Today, a similar thing happened. Glenn Beck talked about the Corrupt Two Party System. I’ve often talked about the Corrupt Two Party System. You’ve often talked about the Corrupt Two Party System. It’s bad. Congress has 13% approval ratings, 95% of incumbents get reelected. There is a serious problem with this system! Beck asks why we are playing into it. He says we’re playing into it every time we vote against someone or some party. We’re not voting for leaders; we’re voting for colors. We ought to judge candidates not by the color of their party, but by the content of their character.

It is all a game. They’re both the same. They both want the government bigger and you more dependent on it. The vilification of the other side is a red herring. The issues which make blood boil (gay marriage, abortion) are making us hate each other and not see/notice/have time to care about the massive increases in debt and spending that are going on, the erosion of our rights and incomes in exchange for peace, safety and comfort. We owe $13 trillion (every one of us owes ~$43,000). We have another $100 trillion in unfunded liabilities (e.g. social security). We have a spending problem, and this problem is turning us and our children into the servants of our debtors.

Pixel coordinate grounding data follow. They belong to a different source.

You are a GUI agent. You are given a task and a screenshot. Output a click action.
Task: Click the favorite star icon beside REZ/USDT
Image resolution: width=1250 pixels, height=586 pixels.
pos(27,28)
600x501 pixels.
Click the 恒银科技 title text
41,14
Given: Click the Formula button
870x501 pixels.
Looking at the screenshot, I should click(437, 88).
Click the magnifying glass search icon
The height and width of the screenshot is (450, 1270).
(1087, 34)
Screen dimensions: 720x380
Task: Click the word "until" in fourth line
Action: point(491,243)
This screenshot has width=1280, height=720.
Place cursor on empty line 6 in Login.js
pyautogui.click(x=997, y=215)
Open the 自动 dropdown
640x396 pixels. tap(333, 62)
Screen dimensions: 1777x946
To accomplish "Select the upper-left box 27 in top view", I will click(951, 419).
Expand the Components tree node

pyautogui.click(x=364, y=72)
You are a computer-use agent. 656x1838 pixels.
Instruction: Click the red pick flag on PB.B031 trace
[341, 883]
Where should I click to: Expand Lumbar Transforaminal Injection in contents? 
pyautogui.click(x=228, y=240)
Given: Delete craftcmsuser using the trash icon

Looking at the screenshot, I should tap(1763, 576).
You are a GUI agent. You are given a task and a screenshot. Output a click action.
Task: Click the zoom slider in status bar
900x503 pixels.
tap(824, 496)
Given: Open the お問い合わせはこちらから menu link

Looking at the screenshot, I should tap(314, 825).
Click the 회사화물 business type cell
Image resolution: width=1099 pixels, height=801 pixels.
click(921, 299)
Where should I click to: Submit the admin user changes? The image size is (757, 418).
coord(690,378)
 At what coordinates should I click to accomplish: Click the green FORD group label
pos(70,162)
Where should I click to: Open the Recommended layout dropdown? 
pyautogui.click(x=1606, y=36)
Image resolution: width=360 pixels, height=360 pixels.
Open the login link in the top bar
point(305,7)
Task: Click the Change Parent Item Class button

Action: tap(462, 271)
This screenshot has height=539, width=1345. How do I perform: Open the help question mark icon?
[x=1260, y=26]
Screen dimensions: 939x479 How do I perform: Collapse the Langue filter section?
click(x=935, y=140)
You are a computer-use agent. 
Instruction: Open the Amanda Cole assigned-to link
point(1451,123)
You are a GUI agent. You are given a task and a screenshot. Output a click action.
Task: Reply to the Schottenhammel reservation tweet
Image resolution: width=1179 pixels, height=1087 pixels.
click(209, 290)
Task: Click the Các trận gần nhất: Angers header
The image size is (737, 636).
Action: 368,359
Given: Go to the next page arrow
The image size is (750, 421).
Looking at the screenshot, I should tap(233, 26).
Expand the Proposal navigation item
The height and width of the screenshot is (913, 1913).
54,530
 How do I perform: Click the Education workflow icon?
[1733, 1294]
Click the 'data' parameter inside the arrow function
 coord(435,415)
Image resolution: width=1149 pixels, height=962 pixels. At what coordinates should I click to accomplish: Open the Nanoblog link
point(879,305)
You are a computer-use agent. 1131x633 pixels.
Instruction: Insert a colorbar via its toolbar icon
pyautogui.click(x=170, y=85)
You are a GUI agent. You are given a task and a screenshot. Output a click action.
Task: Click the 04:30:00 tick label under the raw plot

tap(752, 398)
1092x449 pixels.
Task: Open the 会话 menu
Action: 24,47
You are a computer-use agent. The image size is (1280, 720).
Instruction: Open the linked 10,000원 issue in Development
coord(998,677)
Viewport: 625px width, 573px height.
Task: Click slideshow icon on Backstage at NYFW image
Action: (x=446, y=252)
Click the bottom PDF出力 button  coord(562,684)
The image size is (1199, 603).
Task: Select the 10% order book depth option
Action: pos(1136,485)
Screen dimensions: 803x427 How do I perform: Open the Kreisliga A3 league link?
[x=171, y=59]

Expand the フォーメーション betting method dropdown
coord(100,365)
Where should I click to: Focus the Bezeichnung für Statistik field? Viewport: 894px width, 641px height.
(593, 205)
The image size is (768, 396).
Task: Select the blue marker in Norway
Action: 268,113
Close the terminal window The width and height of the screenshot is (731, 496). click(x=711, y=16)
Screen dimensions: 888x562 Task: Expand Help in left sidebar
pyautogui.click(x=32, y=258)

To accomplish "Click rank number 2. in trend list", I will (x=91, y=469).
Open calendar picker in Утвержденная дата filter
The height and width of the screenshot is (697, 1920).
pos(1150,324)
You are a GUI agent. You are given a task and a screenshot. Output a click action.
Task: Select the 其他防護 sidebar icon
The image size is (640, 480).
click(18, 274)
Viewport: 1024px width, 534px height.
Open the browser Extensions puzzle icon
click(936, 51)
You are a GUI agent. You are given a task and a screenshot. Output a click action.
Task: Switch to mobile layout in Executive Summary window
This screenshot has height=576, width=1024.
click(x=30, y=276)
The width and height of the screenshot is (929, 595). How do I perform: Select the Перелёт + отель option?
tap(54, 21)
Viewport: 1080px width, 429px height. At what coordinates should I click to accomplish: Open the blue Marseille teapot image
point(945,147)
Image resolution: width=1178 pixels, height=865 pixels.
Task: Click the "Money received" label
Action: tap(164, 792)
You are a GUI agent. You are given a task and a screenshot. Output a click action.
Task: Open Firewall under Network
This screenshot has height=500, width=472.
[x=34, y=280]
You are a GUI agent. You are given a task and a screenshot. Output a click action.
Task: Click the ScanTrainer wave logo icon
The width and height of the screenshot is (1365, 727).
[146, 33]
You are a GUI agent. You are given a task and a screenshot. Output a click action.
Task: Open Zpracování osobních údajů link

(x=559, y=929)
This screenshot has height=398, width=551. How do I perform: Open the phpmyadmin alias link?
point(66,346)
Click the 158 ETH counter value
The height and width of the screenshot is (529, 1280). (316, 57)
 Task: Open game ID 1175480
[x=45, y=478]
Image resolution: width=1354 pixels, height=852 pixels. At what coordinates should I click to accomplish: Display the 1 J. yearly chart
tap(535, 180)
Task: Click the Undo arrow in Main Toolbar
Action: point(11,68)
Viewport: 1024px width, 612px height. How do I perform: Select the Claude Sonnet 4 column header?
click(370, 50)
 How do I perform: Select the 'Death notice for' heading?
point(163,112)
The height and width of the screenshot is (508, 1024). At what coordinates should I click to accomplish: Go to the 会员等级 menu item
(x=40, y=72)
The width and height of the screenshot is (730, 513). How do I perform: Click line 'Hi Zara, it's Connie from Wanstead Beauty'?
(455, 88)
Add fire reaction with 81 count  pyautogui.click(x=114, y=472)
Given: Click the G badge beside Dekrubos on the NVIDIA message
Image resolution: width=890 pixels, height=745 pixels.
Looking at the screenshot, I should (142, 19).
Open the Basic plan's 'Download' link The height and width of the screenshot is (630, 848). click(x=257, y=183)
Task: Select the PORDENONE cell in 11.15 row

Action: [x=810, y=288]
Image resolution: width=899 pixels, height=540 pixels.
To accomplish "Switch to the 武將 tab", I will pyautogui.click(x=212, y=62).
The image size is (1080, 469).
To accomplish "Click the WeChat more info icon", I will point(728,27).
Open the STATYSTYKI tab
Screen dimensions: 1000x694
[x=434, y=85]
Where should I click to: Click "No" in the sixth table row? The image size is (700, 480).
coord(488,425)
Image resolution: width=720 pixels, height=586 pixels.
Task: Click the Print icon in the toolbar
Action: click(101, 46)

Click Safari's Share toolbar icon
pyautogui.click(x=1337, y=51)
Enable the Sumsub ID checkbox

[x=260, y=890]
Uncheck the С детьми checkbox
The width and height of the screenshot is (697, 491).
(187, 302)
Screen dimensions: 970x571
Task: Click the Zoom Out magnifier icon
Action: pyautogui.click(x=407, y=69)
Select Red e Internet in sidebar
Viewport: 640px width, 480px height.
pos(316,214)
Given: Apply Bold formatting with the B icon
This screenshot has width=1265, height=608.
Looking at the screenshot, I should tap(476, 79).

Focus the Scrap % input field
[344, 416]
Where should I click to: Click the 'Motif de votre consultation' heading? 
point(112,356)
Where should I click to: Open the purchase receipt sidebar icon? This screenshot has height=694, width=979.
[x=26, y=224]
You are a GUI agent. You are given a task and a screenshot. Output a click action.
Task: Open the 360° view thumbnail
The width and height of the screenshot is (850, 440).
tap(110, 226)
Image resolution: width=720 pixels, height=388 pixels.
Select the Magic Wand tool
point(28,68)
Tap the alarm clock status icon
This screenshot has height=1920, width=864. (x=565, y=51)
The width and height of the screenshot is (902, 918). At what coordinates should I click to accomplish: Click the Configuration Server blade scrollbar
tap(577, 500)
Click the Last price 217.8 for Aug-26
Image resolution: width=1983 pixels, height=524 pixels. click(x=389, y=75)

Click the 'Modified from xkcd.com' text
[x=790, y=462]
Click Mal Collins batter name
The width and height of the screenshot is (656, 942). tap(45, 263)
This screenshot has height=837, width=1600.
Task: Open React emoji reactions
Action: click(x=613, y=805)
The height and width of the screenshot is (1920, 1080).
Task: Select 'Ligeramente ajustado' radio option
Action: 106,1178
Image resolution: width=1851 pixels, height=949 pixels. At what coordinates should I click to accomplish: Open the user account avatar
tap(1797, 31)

Bush spent trillions on a war because it, “woulda’ been worse if we didn’t.” Obama spent trillions on a bailout because it, “woulda’ been worse if we didn’t.” This game has been going on for a century. One crisis to the next, there is always some urgent need for our money. And when that ran out, the crises didn’t. We started spending our children’s money. There always has to be a crisis for the system to survive. It reminds me of the need for perpetual war in Orwell’s 1984: “War is Peace.” But instead of wars with guns (we have some of those, too) the war is Red vs. Blue. “Sure my party lacks principles, but at least the right color is in power.”

Make politicians into public servants again. Give them term limits (some of our congress people have served longer than Fidel Castro). Fairly redistrict. Move tax day right before election day (ever notice how they’re as far apart on the calendar as can be?). Hold them equally accountable for the laws they pass (no get-out-of-jail-free cards for ‘errors’ on taxes).

All that to say: I’m independent. I want out of the Corrupt Two Party System. I’m returning to common sense and I’m voting for people who can balance a budget, red, blue or neither. I’ll start there. Once we’re out of the spending tailspin, we can start to talk about other issues. I want comfy incumbents, safe with campaign contributions and gerrymandered districts, to be afraid of We the People; I want unaffiliated candidates to be viable. And I will work to bring this about with my pen and my ballot. All the other issues which the parties talk about are important, but not if our country collapses under the weight of its own debt or if our freedom and livelihoods are corroded away, right by right, dollar by dollar, into nothing, by fear of class warfare/terrorism.

There is a way out of the Corrupt Two Party System: leave your party.